Consternés par la prestation du corps arbitral lors du ¼ de finale de Coupe de France opposant l’Olympique Lyonnais au Paris Saint-Germain Samedi, nous prenons la parole aujourd’hui pour aborder l’un des sujets les plus sensibles du monde du football : l’arbitrage.
Le spectre de la finale de Coupe de France 2018 n’a malheureusement pas mis longtemps avant de resurgir. Les nombreuses erreurs d’arbitrage commises lors de cette rencontre sont depuis hier commentées avec véhémence par les fans de football sur les réseaux sociaux, oubliant parfois même la qualité du match produit par les deux équipes. Désolant. Désolant de voir que la principale action que l’on retienne du sacre du PSG l’an dernier soit ce but refusé à Hegerberg. Désolant que le principal sujet après la qualification de Lyon hier, soit les mauvaises décisions prises par Florence Guillemin et ses assistantes. À l’heure où le football féminin est diffusé sur de grands groupes, et à l’approche d’une Coupe du Monde féminine qui sera l’événement sportif de l’année 2019, la question de l’arbitrage pose problème et génère un grand sentiment d’inquiétude.
« Pas de matchs sans arbitres » cette phrase bien connue de tous devrait être changée en « Pas de matchs sans arbitres compétents. » Les hommes et les femmes au sifflet sont plus au cœur du jeu que quiconque. Leur rôle est essentiel au bon déroulement d’une rencontre, et de leur capacité à prendre les bonnes décisions, dépend parfois le résultat d’un match. On en aurait eu la preuve hier si l’OL n’était pas malgré tout, parvenu à s’imposer (1-0). Si l’on conçoit et que l’on accepte l’idée qu’une femme puisse arbitrer des hommes au plus haut niveau (ce qui n’est clairement pas suffisamment le cas aujourd’hui), il serait hypocrite de réfuter la situation inverse. Ne perdons pas à l’esprit que les joueuses désirent ardemment être officiées par un corps arbitral compétent qu’il soit féminin, masculin ou mixte.
Néanmoins, il serait trop facile et peu digne venant d’une rédaction comme la nôtre, d’aborder un sujet aussi complexe en tapant sur les arbitres sans chercher à comprendre le fonctionnement de l’arbitrage français, et sans s’intéresser aux mesures prises et aux actions mises en place par la Fédération Française de Football pour le faire évoluer.

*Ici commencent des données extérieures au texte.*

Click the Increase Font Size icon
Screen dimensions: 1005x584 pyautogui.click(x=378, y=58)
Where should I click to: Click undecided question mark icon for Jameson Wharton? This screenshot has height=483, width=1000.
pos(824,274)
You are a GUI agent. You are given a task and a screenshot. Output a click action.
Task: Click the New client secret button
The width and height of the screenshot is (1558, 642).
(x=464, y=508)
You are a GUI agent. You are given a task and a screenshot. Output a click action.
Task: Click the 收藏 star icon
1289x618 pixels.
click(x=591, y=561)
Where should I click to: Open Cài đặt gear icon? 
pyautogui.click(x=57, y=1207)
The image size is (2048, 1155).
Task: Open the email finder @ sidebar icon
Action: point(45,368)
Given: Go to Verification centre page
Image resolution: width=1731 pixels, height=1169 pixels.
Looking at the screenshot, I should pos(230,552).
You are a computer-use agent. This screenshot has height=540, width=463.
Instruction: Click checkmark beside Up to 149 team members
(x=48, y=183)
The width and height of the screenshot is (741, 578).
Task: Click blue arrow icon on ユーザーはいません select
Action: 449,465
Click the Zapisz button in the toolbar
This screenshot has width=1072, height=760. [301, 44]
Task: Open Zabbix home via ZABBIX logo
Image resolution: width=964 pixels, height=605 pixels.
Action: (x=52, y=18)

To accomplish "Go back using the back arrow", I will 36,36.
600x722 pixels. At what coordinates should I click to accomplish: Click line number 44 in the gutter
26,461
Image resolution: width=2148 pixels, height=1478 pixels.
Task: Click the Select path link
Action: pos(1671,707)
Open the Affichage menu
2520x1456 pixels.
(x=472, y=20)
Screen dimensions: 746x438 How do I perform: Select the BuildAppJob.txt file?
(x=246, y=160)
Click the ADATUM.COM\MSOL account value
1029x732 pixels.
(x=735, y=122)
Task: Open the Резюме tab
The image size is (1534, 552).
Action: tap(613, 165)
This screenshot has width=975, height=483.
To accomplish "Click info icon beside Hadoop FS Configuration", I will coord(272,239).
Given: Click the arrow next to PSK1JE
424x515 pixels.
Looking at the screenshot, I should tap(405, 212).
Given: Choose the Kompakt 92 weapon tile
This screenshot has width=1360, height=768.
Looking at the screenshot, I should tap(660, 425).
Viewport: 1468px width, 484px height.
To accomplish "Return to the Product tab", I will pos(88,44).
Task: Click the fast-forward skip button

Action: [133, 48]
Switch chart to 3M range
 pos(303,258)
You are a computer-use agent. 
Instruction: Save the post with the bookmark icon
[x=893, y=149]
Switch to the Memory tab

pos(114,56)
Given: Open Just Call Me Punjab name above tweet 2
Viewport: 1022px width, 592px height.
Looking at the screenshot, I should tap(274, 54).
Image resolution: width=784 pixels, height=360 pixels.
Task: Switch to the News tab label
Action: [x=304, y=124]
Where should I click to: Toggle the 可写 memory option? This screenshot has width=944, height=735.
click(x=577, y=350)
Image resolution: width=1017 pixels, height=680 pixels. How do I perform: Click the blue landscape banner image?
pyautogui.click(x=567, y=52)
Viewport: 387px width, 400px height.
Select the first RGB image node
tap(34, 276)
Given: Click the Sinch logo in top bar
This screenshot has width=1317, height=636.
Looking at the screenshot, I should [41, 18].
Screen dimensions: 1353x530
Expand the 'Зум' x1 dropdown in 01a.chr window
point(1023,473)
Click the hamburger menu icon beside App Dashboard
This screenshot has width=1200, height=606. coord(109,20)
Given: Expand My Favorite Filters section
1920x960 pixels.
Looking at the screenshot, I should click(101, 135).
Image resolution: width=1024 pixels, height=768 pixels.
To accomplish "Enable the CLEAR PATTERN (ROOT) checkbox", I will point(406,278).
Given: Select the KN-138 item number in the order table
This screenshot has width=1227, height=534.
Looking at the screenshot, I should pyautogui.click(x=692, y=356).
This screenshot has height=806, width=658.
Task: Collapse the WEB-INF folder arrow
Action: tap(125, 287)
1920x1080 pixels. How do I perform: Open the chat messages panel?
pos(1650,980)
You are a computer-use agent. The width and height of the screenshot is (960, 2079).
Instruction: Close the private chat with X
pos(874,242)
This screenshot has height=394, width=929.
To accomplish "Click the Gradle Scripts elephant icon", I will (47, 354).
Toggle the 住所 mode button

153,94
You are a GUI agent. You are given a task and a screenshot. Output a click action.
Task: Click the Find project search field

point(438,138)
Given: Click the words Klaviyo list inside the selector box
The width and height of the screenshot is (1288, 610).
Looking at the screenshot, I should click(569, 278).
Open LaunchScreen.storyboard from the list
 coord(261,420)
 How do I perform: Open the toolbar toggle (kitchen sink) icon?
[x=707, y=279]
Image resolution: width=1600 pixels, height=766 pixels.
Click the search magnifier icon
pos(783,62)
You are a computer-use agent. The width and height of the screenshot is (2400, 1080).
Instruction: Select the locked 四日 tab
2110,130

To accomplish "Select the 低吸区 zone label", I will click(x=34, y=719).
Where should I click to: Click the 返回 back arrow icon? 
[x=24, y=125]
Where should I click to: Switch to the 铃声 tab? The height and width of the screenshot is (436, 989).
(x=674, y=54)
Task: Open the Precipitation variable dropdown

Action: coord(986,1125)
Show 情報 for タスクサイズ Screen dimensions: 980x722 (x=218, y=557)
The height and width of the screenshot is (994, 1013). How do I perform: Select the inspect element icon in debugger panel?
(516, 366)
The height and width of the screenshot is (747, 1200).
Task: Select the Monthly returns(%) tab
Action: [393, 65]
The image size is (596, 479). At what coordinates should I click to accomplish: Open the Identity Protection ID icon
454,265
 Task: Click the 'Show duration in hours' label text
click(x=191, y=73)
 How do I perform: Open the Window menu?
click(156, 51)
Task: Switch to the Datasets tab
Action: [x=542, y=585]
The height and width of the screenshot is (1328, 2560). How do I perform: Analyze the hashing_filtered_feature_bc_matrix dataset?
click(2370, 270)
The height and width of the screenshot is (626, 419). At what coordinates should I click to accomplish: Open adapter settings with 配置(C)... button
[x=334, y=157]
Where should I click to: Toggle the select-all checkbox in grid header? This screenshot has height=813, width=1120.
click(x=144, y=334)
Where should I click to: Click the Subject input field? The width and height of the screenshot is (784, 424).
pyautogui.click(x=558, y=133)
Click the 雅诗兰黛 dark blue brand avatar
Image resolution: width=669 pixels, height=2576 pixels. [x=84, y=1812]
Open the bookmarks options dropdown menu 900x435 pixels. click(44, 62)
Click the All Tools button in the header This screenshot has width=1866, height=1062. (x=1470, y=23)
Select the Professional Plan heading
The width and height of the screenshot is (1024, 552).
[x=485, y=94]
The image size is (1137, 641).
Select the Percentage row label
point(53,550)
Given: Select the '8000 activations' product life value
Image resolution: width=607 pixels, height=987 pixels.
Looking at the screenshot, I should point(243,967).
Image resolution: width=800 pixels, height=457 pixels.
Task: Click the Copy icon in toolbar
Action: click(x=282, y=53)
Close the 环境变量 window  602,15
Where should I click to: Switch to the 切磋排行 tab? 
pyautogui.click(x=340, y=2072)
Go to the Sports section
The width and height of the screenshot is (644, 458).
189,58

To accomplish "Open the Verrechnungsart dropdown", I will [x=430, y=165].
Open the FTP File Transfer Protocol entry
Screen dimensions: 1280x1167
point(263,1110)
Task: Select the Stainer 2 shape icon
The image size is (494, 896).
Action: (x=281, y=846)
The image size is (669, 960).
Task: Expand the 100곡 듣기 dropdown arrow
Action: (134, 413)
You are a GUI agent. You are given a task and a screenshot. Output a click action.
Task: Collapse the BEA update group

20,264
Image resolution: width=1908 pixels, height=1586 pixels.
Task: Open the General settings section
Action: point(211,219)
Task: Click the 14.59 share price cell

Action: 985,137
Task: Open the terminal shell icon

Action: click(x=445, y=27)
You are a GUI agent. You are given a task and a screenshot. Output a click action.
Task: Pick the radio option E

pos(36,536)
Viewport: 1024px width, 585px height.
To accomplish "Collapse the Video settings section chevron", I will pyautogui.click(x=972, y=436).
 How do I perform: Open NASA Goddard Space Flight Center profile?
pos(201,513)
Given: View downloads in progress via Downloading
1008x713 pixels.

Si beaucoup s’accordent à dénoncer l’absence de femmes arbitres dans le football masculin de haut niveau, les prestations défaillantes de celles-ci lors des rendez-vous à forte exposition du football féminin, ne plaident pas en leur faveur. Sachez que dans le meilleur des cas, il faut environ 12 années à un arbitre pour être promu en Ligue 1. Stéphanie Frappart, première femme à avoir été désignée arbitre centrale d’un match professionnel masculin a attendu 15 ans pour atteindre la Ligue 2.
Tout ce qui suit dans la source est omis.